The first Newspaper in Nigeria (Iwe Iroyin) was founded in Abeokuta in 1859.

The first president of the Nigeria Union of Teachers and the first woman to drive a car was from Abeokuta. They both married each other. They were also the first male and female admitted to Abeokuta Grammar School.

The first indigenous Chief Justice of Nigeria (Justice Adetokunbo Ademola) was from Abeokuta. He was the son of the longest-reigning monarch (Alake) in Egbaland.

Okukenu Sagbua I, was the first Alake of Egbaland. He was enthroned on August 8, 1854. His descendant, Okukenu Sagbua IV is the current Alake of Egbaland.

Alake Gbadebo I, was the first monarch in Nigeria to visit England on a state visit. He spent 20 days at sea-May 5-25, 1904.

The first time a white man came to Abeokuta on January 4, 1843, everybody (both young and old) left their homes and market places to catch a glimpse of Henry Townsend, the white man.

During the American Civil War (1861-1865) which interrupted the U.S cotton trade to Europe, Abeokuta exported cotton to England.

The most influential woman in the history of Egbaland and the first Iyalode of Egbaland was Madam Tinubu. Tinubu square in Lagos and Ita Iyalode in Abeokuta are named after her. She died in 1887.

In 1893, the Egba United Government was recognized as an independent nation by Britain. She had her own laws. Many developments were made until 1914 when she was amalgamated to form Nigeria. The Sokori Bridge was constructed in 1903 and Abeokuta Grammar School was founded on July 16, 1908.

In 1925, Josiah Jesse Ransome-Kuti (1855-1930) Fela’s grandfather, became the first Nigerian to release a record album after he recorded several Yoruba language hymns in gramophone through Zonophone Records.

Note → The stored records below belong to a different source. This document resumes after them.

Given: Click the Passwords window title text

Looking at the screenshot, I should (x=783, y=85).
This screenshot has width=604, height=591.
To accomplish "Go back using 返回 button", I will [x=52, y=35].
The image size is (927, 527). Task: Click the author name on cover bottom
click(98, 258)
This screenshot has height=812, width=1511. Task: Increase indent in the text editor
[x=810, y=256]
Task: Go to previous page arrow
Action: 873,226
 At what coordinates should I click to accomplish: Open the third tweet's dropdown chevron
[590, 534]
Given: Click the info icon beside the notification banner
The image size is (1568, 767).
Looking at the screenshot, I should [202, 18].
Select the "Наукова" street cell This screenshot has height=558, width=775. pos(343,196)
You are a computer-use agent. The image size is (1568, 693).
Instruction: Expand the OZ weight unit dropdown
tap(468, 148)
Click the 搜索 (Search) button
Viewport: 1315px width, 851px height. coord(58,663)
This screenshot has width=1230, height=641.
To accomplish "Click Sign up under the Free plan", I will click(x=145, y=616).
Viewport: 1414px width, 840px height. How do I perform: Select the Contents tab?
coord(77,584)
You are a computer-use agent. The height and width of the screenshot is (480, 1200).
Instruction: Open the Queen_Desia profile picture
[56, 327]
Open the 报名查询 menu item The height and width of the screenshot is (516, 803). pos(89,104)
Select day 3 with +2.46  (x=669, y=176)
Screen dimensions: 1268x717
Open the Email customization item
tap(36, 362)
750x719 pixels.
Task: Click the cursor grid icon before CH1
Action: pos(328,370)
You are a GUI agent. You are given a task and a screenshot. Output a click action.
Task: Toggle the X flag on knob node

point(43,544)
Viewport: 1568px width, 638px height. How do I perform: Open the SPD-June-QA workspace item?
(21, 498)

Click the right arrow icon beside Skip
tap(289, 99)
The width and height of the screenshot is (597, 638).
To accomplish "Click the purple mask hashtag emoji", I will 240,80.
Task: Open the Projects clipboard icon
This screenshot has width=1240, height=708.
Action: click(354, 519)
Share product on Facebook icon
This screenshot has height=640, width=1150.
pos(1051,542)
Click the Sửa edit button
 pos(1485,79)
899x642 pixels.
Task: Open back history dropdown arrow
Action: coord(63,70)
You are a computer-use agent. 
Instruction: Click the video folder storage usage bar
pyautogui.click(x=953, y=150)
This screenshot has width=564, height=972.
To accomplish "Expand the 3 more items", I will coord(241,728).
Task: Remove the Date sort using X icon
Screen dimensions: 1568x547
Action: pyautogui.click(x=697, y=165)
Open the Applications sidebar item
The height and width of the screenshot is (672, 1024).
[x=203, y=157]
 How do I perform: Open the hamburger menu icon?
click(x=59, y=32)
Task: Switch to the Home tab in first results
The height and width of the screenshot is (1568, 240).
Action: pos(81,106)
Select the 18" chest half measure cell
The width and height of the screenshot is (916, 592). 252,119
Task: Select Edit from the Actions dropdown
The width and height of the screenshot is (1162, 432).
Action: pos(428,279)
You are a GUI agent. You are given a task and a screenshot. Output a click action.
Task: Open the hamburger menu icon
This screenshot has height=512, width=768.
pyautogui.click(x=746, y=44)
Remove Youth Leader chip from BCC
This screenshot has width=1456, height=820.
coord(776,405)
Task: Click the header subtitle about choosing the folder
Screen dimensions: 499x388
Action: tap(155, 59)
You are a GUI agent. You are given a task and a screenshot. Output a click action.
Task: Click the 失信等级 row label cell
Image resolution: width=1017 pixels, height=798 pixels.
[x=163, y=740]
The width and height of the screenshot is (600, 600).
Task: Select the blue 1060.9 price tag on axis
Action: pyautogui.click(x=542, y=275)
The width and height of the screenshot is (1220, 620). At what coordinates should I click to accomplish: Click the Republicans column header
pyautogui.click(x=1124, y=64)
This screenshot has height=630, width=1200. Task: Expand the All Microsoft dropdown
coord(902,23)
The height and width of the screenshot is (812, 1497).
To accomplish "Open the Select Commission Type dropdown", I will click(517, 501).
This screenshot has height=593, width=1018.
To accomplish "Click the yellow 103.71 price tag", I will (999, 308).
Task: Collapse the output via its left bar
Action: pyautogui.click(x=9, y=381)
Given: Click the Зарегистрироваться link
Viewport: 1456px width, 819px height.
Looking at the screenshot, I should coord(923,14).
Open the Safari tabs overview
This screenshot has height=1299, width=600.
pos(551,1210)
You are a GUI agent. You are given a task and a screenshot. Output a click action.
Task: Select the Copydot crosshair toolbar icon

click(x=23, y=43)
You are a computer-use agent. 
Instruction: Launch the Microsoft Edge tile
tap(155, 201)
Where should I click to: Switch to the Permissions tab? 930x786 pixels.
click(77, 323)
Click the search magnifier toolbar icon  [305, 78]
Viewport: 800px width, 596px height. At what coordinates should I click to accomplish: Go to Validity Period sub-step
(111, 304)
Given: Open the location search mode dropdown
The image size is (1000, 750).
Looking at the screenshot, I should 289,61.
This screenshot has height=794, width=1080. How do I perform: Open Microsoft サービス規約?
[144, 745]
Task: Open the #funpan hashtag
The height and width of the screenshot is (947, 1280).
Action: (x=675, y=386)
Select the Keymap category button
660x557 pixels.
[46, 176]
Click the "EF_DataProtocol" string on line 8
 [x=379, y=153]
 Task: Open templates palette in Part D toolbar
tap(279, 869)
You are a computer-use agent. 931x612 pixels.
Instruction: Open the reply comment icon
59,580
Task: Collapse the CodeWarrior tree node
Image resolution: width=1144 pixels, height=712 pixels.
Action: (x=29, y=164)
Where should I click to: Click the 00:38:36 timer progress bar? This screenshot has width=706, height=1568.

The most enlightened clan among the Yoruba tribe is the Egbas. Her chiefs had been interacting with the Queen of England as far back as 1868 which continued till a century later. English and Egba monarchs did exchange gifts.

The only South Westerners ever to rule Nigeria are from Abeokuta (Olusegun Obasanjo and Ernest Shonekan).

It is widely believed that Egba women are more independent than any other Yoruba tribe in the country e.g Eniola Soyinka, Elizabeth Adekogbe, and Funmilayo Ransome-Kuti.